Gizmodo, which received millions of extra page views and considerable publicity for disclosing the details of the prototype iPhone, purchased for $5,000 from the party who claimed to have found it, now stands to gain further attention: The Web site published the search warrant used to seize Chen's four computers, two servers, an iPad and iPhone, along with other gadgets.
The site says that police entered Chen's Fremont, Calif., residence without him present to take the computers.
Chen's account of what transpired that night -- he arrived to find the search in progress -- is detailed in a letter posted on the site.
Gizmodo has also posted a letter from Gaby Darbyshire, COO of Gawker Media, which owns Gizmodo, stating that the search warrant was not valid under section 1524(g) of the California Penal Code, or under federal law.
Section 1524(g) states, "No warrant shall issue for any item or items described in Section 1070 of the Evidence Code."
Section 1070 limits the seizure of property belonging to journalists if the property is related to their news gathering activities.
As Darbyshire points out in a letter addressed to the detective in charge of the case, this protection has been upheld for online journalists.
Having anticipated a possible seizure, Chen had printed out Darbyshire's explanation of his rights in advance, hoping to use it to retain his property were a seizure ordered.

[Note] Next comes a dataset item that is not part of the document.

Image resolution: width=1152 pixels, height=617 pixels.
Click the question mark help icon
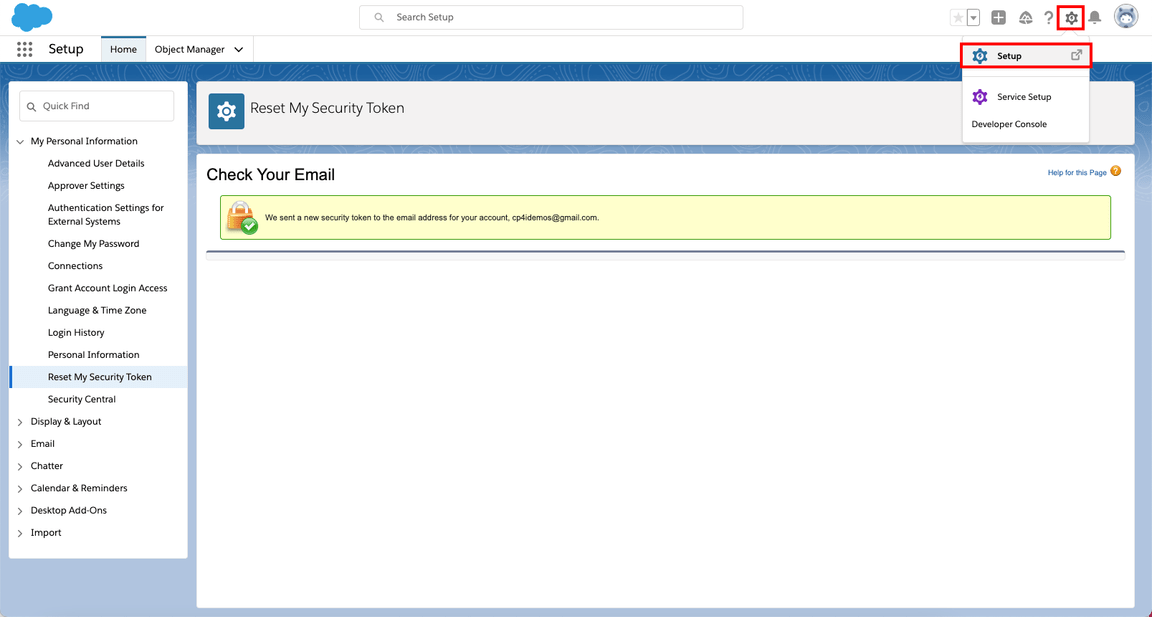click(x=1048, y=18)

He showed the note to the police in an effort to keep his computers from being seized, but the police took his computers anyway. The note is listed on the search warrant inventory.
A spokesperson for the San Mateo County Sheriff's Office directed a request for comment to the San Mateo District Attorney's Office.
San Mateo County Chief District Attorney Stephen M. Wagstaffe did not respond to a request for comment.